*** Page excerpt
= International Marxist Review =

Theoretical and analytical journal

International Marxist Review was the English-language theoretical and analytical journal of the reunified Fourth International. IMR was launched in 1982 alongside Quatrième Internationale, which was relaunched in the same year.

Fifteen issues of the journal were produced until 1995, when IMR was merged into International Viewpoint. At the same time, Quatrième Internationale (IMRs sister magazine in French), was merged into Critique Communiste, the theoretical journal of the Revolutionary Communist League. It operated under the ISSN numbers and .
******
Work request> Continue the International Marxist Review article from the point where it stops. The listing has no connection to the International Marxist Review article.
*** Entries shown
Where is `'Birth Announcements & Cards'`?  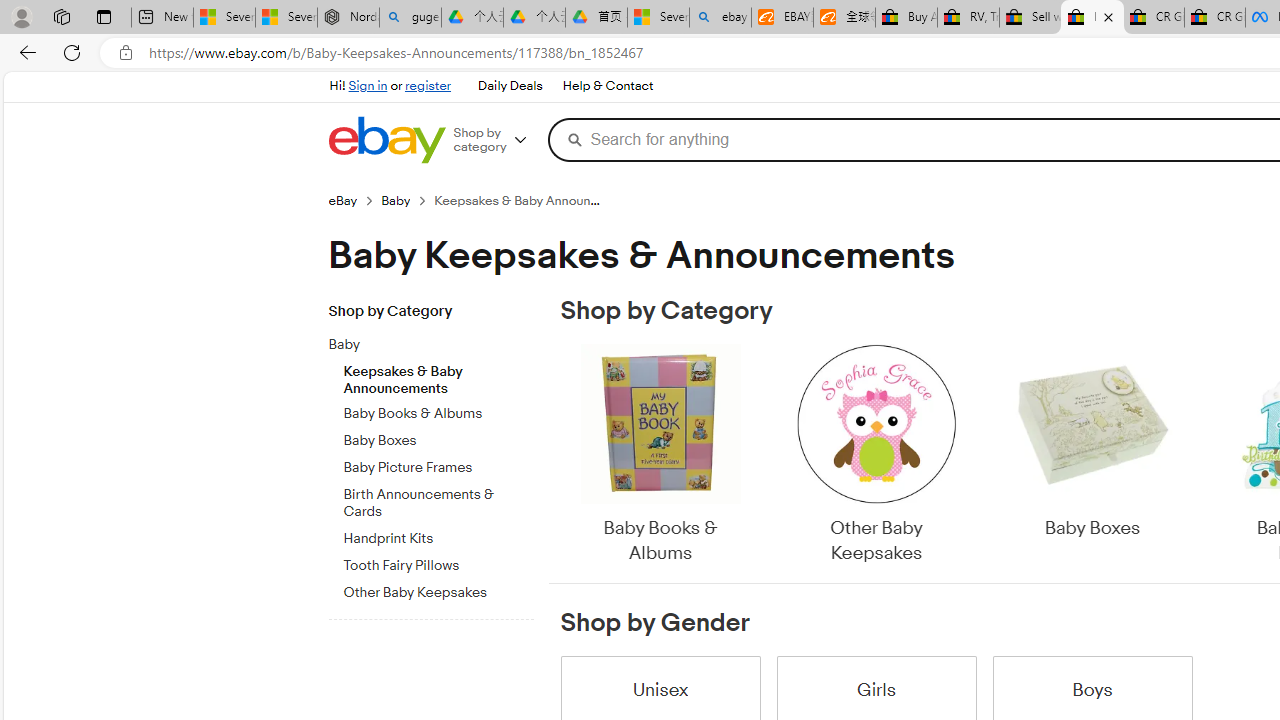 'Birth Announcements & Cards' is located at coordinates (437, 502).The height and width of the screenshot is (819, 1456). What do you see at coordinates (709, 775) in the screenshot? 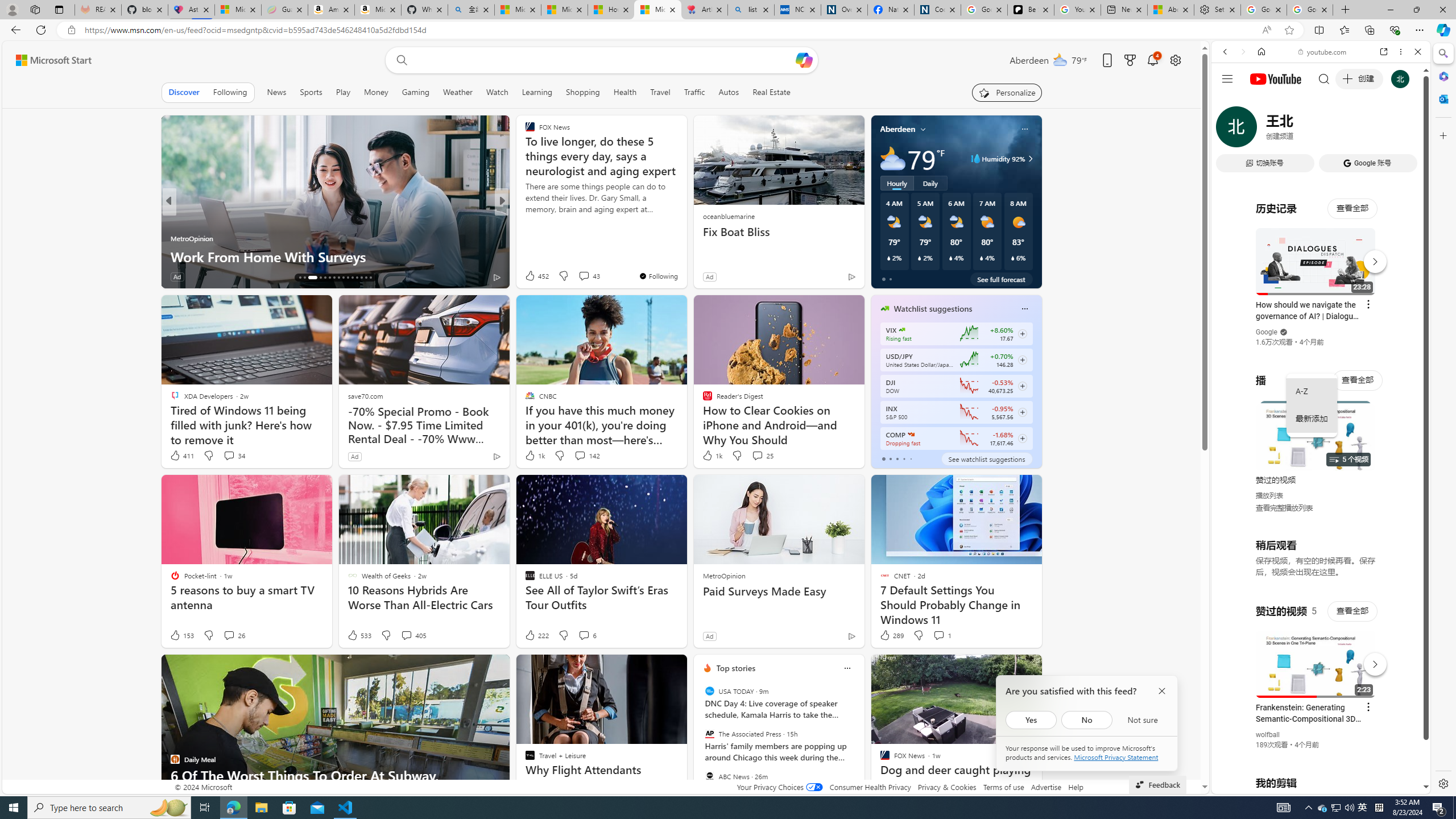
I see `'ABC News'` at bounding box center [709, 775].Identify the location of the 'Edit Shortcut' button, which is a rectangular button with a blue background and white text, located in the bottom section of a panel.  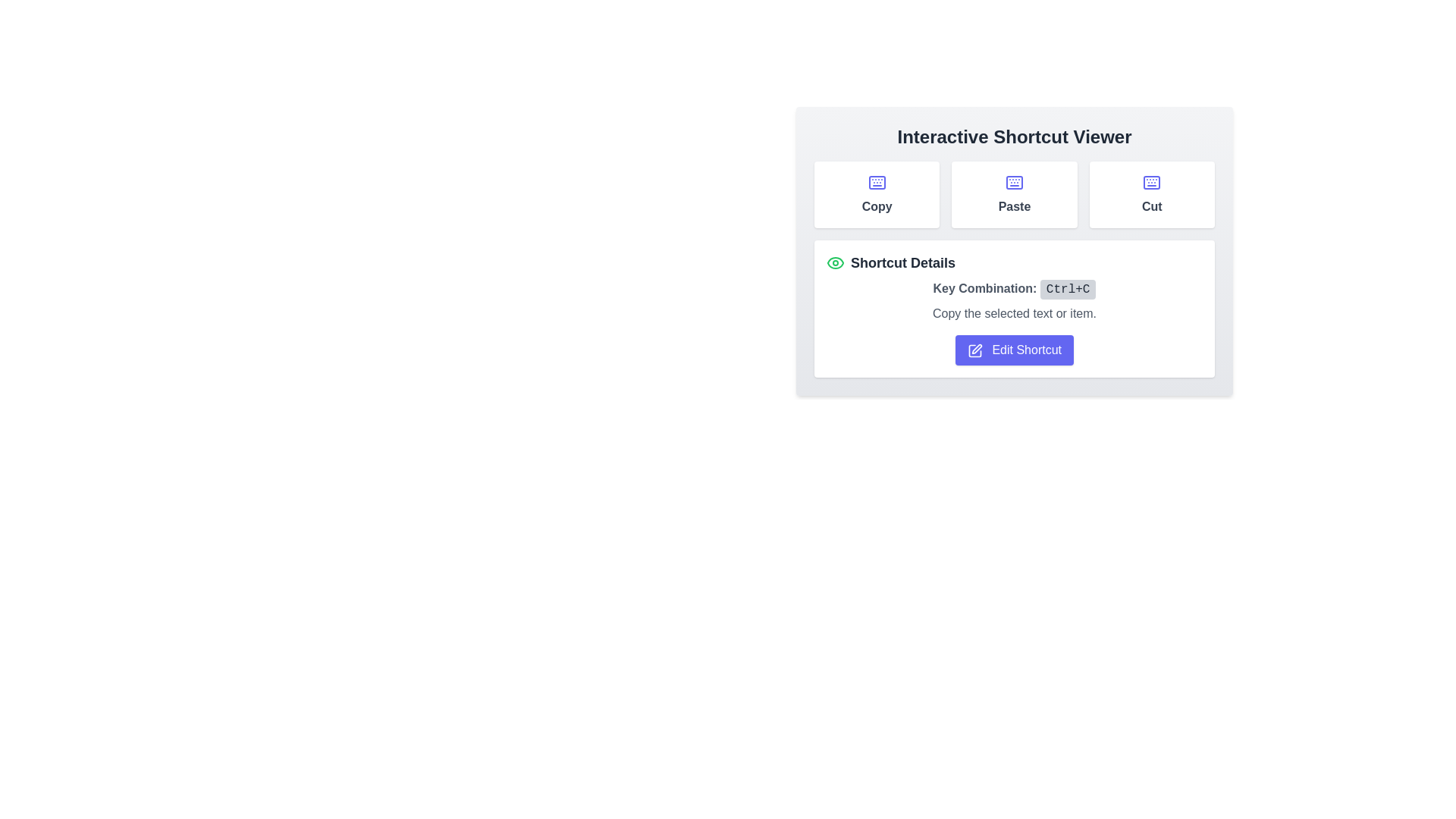
(1015, 350).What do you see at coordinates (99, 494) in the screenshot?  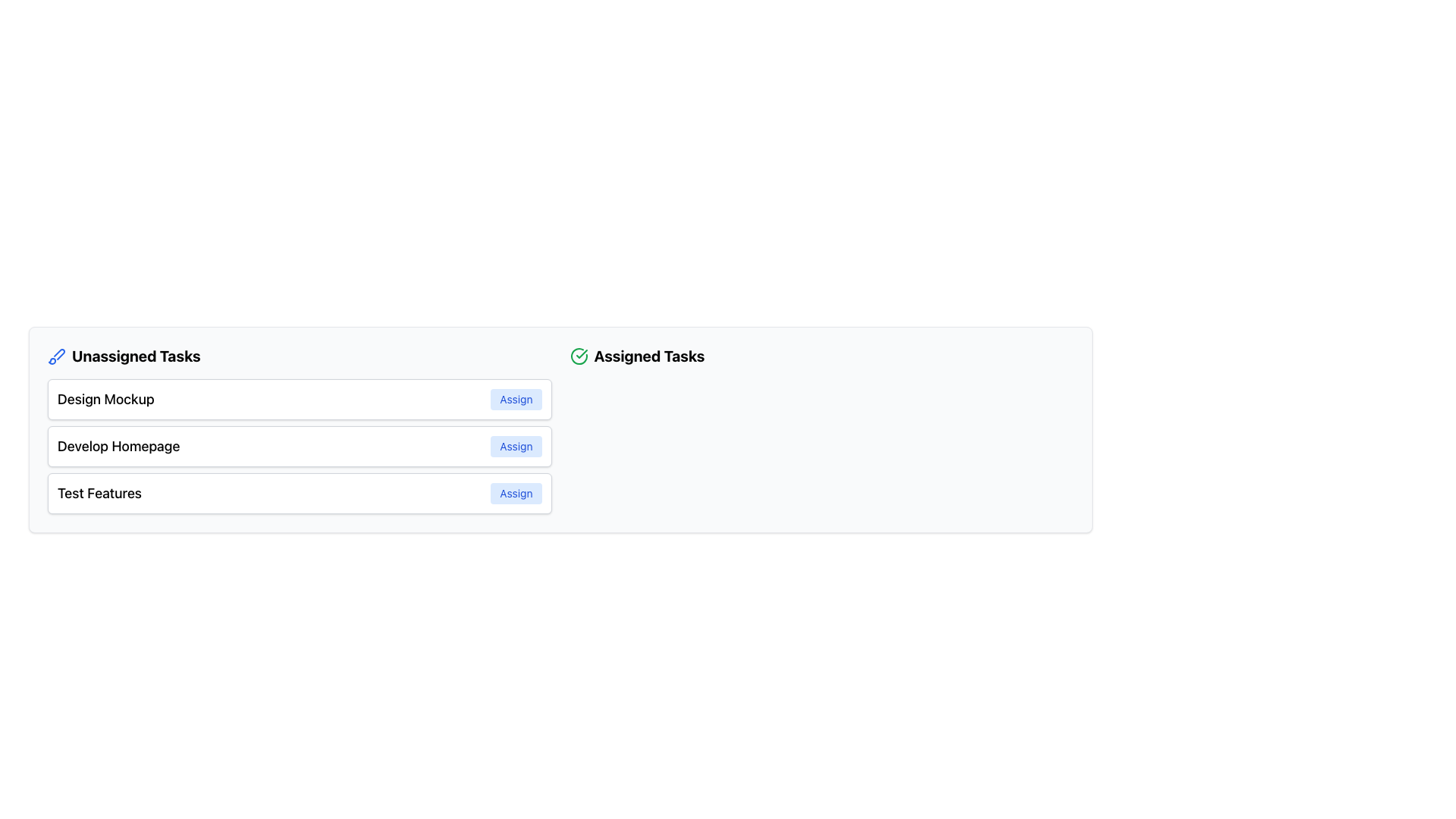 I see `the Text Label that serves as a title or identification for a row within a list, located next to the 'Assign' button` at bounding box center [99, 494].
******
Answer for the task>
==Key themes and articles of each issue==

- 1 The need for a revolutionary International; France under Mitterrand
- 2 Black revolt in South Africa; The land question in Latin America
- 3 New faces of feminism; Anti-apartheid struggles & class struggles
- 4 The legacy of Antonio Gramsci; Lessons of Grenada
- 5 The significance of Gorbachev; Revolutionary strategy in Europe
- 6 Latin America after Che Guevara; Morality and revolution in everyday life
- 7 	50 years of the Fourth International; Reasons for FI remain valid
- 8 Europe: the big bluff of 1992; Dynamics of European integration
- 9 The national question in the history of the USSR and today
- 10 Central America; Environment; The national question in the Spanish state, and Ireland
- 11/12	Double issue: Documents of the 1991 World Congress of the Fourth International
- 13	After perestroika – What next? USSR; Poland; China (Swedish translation); Yugoslavia
- 14	Defending Marxism Today: Market ideology; Feminism; US left
- 15	Capitalism’s new economic order; Restructuring the labor process

An earlier International Marxist Review was that produced by Michel Pablo's Revolutionary Marxist Tendency of the Fourth International in 1971 and 1972.